Magic on the agility course

At the start of our lesson Ivette explained to us what the 3 C’s - Connect, Commit, Cue - mean. Then she went through the Seven Elements of Handling and told us how they support the dog’s movement on an agility course.

After that it was time to find out how the magic happens! We started by learning offering a jump exercise. I had to lure Petey to the other side of an obstacle using a reward and the positioning of my body. Petey is a smart little guy, so it didn’t take him too long to figure out how to get to the treat. The bigger issue was me - it took me a while to understand how to position myself correctly.

Then we did some exercises where I had to watch my movement even more closely. I had to get Petey to follow my handling to get to his reward. I needed to make sure the direction of my feet was correct and that I was moving the foot that was closest to Petey when I started running. Every time I got it right, Petey followed my handling perfectly. But if I forgot something, he got distracted and started offering other behaviors that normally get him a treat (like rolling, which is his go-to move for treats at home).

We also learned how I could make Petey more excited about training with me. At this point he was very excited about Ivette, as he had quickly understood that Ivette was the guardian of the treat bag… So I had to remind him of my existence, and get him to run to me.

 

What did we learn?

I had already heard that all the dogs anywhere in the world intuitively understand the OneMind Dogs method, and now I could see it in action. My boy, who had never done agility in his life, instinctively knew what he needed to do when the handling was done correctly. Needless to say he also loved it - it involved treats, running around on the agility course and having fun with humans. What more could a little dog ask for?!

Petey wasn’t the one doing the learning, it was me. I learned to think about my own movement, gestures and body language from the dog’s point of view, which is a valuable thing to keep in mind also outside the agility course. It’s really quite amazing how astute dogs are at reading our body language.
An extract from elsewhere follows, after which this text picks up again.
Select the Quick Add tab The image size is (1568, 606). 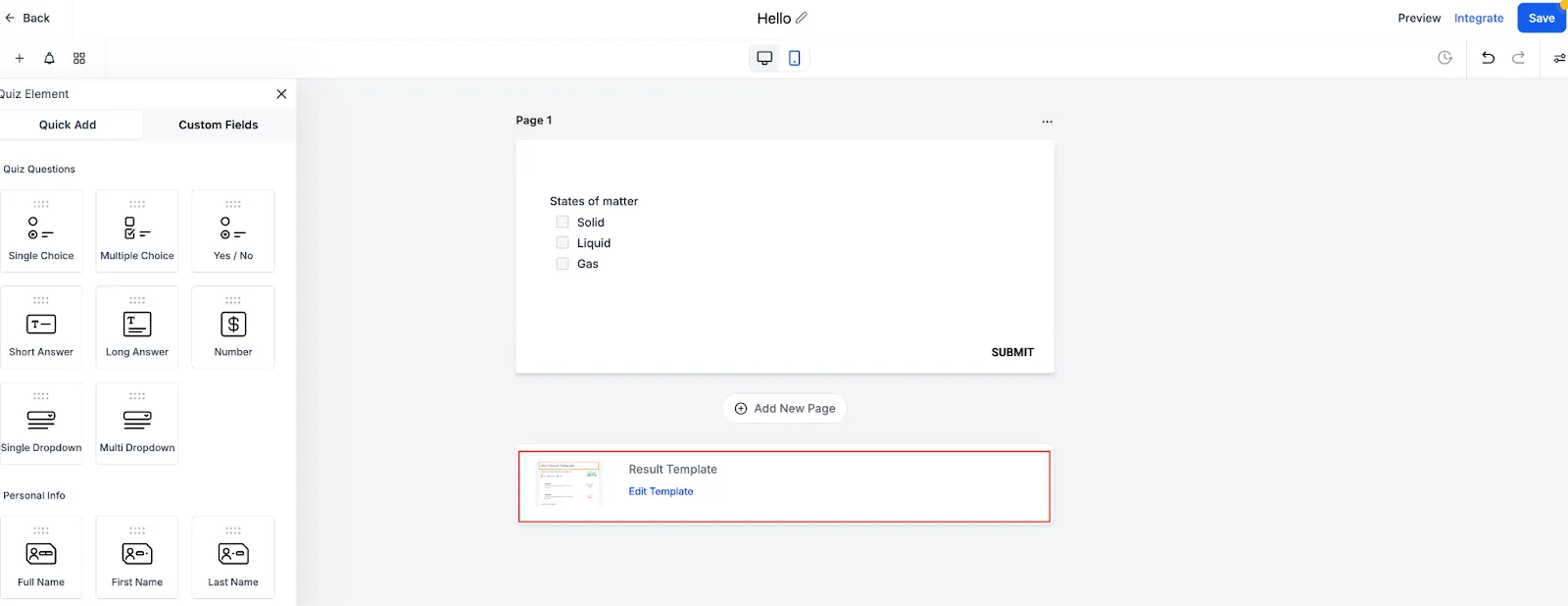coord(68,125)
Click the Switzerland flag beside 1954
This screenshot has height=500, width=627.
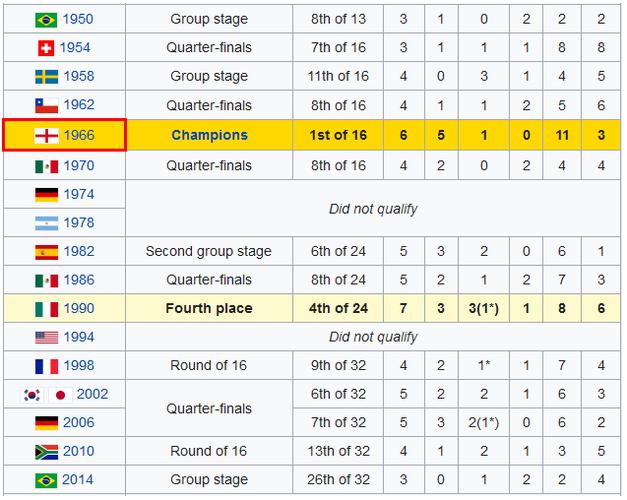(x=46, y=48)
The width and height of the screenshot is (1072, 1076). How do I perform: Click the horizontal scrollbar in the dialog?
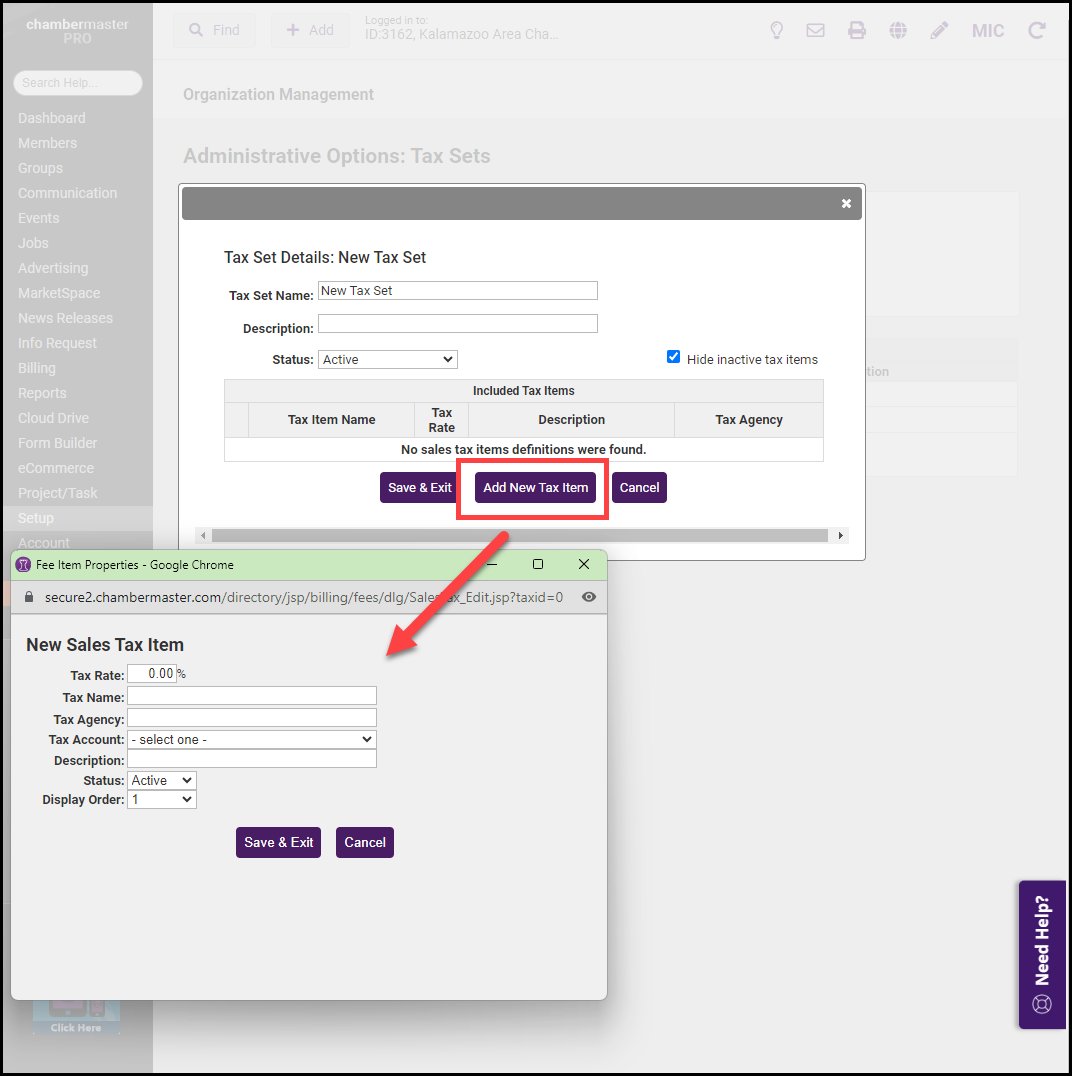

I loved the fact that the OneMind Dogs method is so clearly all about the dog’s perspective and well-being. I’m a huge advocate for positive, force-free dog training, and it is very obvious that the dog’s happiness comes first in this method. I strongly believe that dogs are never “wrong”, because they are perfect. If they don’t behave the way I want them to, it’s on me as their trainer - I haven’t properly communicated what I need to them to do. Watching the OneMind Dogs method in action reinforced this belief. Petey immediately followed Ivette’s handling beautifully, but struggled more with me, because I was such a rookie as a handler. This is why the OneMind Dogs method is taught to humans only; our dogs already know it.

 

Conclusion

Petey and I are going to continue the foundation exercises at home with the help of the OneMind Dogs training videos. Petey loves learning and I often worry that I’m not able to provide him with enough activation, so these videos are a great tool for us to tap into.

Even if you’re not an agility nut, it’s well worth it to give the OneMind Dogs method a shot! At the very least, you’ll learn to see your own body language from your dog’s perspective in a completely new way.

 


Comments

Cornelia Kluck

What a beautiful article! Lovely little dog and resourceful handler! I really enjoyed this article and wanted to cheer with everyone else on the video!